Le secrétaire général a réaffirmé le soutien du COE à un Pacifique libéré des armes nucléaires, ainsi que sa solidarité avec les communautés touchées au Ma‘ohi Nui, aux îles Marshall et à Kiribati. Il a relayé leurs revendications: évaluation indépendante des impacts des essais nucléaires, accès transparent aux données, réparations, assainissement environnemental, et ratification universelle du Traité de Rarotonga et du Traité sur l’interdiction des armes nucléaires.

«Le COE réaffirme sa position: une paix véritable exige le démantèlement des systèmes de contrôle et d’oppression coloniaux», a-t-il ajouté. Il appelle ainsi à maintenir la Kanaky et le Ma‘ohi Nui au programme de décolonisation de l’ONU jusqu’à la pleine réalisation de leur autodétermination; à ce que la France élabore un plan de décolonisation transparent à l’horizon 2030; à une révision internationale du statut politique d’Hawai‘i; et à la mise en œuvre intégrale de la Déclaration des Nations Unies sur les droits des peuples autochtones, en particulier en Aotearoa et en Australie.

Le pasteur Pillay a également appelé à la démilitarisation du Pacifique, en insistant notamment sur la transparence et le consentement préalable pour toute activité militaire.
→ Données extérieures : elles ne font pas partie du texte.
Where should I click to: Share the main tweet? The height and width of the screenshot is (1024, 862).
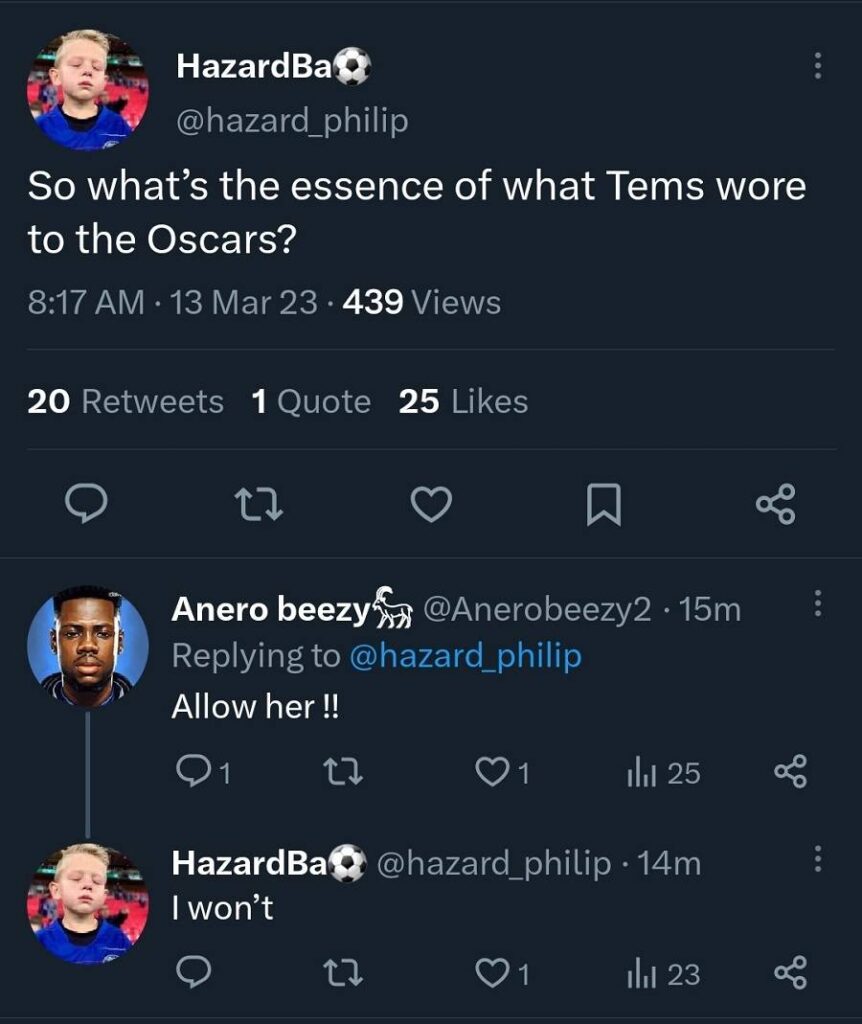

Il a aussi proposé un moratoire des Nations Unies sur les systèmes d’armement autonomes, et encouragé les initiatives insulaires visant à créer des zones maritimes démilitarisées.

Soulignant en outre que l’océan Pacifique était essentiel à l’avenir de la vie sur terre, il a appelé «à une interdiction mondiale de l’exploitation minière en eaux profondes ainsi qu’à la reconnaissance du rôle moteur des Églises du Pacifique dans la défense du climat». Enfin, il a plaidé «pour que les voix des communautés du Pacifique directement concernées soient entendues dans les forums des Nations Unies sur le climat; pour la promotion d’une écothéologie communautaire conjuguant Écriture, sagesse autochtone et science; et pour que les Églises poursuivent leur désengagement du secteur des énergies fossiles».
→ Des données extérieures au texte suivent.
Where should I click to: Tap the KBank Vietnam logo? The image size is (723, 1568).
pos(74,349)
Par ailleurs, le secrétaire général a rappelé la «Note sur la situation en Papouasie occidentale» adoptée par la 11 Assemblée du COE, qui faisait part de la grave préoccupation de la communauté œcuménique internationale concernant la situation à Tanah Papua, les provinces papoues d’Indonésie.

Il a donc encouragé le COE à poursuivre et à intensifier son engagement, notamment en défendant cette cause sur les tribunes des Nations Unies dédiées aux droits de la personne, et en envisageant la possibilité de créer un groupe de travail œcuménique sur la Papouasie occidentale.

Pour terminer, le pasteur Pillay a exhorté les Églises membres et partenaires du COE à «redoubler d’efforts pour s’informer sur la situation et pour accompagner et soutenir la population et les Églises de Tanah Papua confrontées à une crise ancienne qui ne cesse de s’aggraver», avant de conclure par ces mots: «Défendons une paix fondée sur la justice, la dignité et les liens sacrés qui unissent l’être humain, la terre et l’océan.»